* _Exercise requirements_: Take the line containing "Viewport: 960px width, 1175px height." as the first and the last line of the records below as the end, and please set down only what lies between them exactly, both ends included.

(Task material begins)

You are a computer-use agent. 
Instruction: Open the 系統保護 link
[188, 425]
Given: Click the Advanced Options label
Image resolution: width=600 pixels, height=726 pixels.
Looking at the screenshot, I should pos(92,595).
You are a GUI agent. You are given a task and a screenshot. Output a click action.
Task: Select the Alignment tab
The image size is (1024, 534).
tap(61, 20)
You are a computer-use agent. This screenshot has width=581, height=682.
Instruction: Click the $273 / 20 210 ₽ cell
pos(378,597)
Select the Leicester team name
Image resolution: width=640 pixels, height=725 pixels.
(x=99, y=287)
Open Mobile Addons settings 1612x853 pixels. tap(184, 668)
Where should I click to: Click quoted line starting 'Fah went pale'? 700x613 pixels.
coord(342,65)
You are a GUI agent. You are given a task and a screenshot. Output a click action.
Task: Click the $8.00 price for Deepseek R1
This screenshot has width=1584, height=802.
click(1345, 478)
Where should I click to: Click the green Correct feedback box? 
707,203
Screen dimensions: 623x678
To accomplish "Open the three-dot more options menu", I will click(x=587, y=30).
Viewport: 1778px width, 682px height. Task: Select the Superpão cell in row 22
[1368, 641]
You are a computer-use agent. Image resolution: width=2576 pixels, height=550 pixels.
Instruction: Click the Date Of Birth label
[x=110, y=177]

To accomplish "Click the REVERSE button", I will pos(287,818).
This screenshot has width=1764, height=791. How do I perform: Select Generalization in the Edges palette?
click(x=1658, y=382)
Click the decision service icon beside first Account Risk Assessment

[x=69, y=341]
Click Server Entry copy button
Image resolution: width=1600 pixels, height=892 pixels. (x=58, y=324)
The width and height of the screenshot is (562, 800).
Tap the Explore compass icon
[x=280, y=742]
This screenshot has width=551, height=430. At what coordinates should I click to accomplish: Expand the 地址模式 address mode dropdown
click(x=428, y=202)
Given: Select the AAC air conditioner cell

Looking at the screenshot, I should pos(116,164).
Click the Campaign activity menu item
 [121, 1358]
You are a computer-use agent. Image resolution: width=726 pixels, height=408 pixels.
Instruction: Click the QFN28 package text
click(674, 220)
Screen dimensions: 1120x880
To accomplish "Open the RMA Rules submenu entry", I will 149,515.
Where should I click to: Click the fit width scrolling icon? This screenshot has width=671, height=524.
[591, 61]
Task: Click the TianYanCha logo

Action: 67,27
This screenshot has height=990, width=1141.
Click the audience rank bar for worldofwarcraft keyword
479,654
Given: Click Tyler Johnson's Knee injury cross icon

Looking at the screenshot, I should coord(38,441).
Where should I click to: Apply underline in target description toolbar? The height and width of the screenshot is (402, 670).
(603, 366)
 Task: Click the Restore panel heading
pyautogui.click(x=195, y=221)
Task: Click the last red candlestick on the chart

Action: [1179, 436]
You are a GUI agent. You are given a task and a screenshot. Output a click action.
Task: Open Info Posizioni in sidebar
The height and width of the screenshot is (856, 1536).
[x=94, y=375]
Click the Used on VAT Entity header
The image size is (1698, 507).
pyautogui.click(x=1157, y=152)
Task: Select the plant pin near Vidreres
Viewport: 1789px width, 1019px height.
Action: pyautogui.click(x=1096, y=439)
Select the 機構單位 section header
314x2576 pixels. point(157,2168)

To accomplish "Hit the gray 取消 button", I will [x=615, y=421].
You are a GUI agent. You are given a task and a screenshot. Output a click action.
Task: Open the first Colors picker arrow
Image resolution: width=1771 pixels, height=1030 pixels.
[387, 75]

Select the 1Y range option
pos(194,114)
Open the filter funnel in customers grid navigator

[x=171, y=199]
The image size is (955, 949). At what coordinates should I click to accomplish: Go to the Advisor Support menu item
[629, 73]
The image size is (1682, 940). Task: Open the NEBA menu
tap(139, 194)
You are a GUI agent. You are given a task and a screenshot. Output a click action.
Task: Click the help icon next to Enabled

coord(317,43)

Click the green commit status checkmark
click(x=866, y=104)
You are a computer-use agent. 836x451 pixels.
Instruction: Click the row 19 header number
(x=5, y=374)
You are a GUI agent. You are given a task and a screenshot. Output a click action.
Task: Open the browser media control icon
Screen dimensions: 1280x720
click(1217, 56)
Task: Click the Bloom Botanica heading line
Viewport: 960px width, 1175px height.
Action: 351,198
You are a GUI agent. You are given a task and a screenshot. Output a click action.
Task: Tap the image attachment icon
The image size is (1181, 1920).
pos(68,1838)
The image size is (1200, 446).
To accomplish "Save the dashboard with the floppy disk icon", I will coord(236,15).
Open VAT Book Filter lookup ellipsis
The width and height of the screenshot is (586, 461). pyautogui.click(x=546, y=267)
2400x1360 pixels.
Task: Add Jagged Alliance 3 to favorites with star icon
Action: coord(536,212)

(Task material ends)

* _Task response_:
Viewport: 960px width, 1175px height.
Action: 351,198
You are a GUI agent. You are given a task and a screenshot. Output a click action.
Task: Tap the image attachment icon
The image size is (1181, 1920).
pos(68,1838)
The image size is (1200, 446).
To accomplish "Save the dashboard with the floppy disk icon", I will coord(236,15).
Open VAT Book Filter lookup ellipsis
The width and height of the screenshot is (586, 461). pyautogui.click(x=546, y=267)
2400x1360 pixels.
Task: Add Jagged Alliance 3 to favorites with star icon
Action: coord(536,212)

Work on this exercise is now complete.